Le Zimbabwe propose parallèlement un portefeuille de solutions numériques, dont un guichet unique virtuel soutenu par la Commission économique de l’ONU pour l’Afrique. Ce projet pilote devrait réduire de 40 % les temps de dédouanement transfrontaliers.
Les négociateurs insistent également sur la mobilité. Un accord cadre visant à reconnaître mutuellement les visas d’affaires pourrait être signé. « Accélérer la circulation des cadres est la condition sine qua non de l’industrialisation », martèle la ministre botswanaise du commerce, signalant un possible consensus sur ce dossier.
Regards d’experts sur la trajectoire de la SADC
Pour l’économiste zambien Graciano Mukuka, la crédibilité de la région reposera sur la capacité à industrialiser le lithium et le nickel indispensables aux batteries. « Le monde veut des chaînes d’approvisionnement sûres, profitons-en », observe-t-il, évoquant des négociations avancées avec plusieurs constructeurs européens.
De son côté, l’universitaire mauricien Asha Ramtohul insiste sur l’inclusion de la société civile dans le suivi des engagements.

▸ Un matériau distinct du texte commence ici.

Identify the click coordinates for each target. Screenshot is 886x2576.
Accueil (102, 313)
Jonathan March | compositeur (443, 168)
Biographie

Elle plaide pour que l’observatoire publie des indicateurs genre-sensibles afin de mesurer l’accès des femmes aux emplois miniers et logistiques.
L’analyste mozambicain Dércio Cassoma souligne toutefois la nécessité de réformer les systèmes fiscaux nationaux pour éviter la concurrence destructrice. Selon lui, une harmonisation graduelle des royalties minières faciliterait les investissements tout en sécurisant les recettes publiques nécessaires aux objectifs sociaux énoncés par les chefs d’État.
À huis clos, les leaders se sont accordés sur la création d’un observatoire régional du contenu local, rattaché à l’Université de Maurice. Le communiqué final, attendu lundi soir, devrait entériner ce mécanisme et fixer la prochaine réunion à Kinshasa, signe d’une diplomatie régionale en mouvement.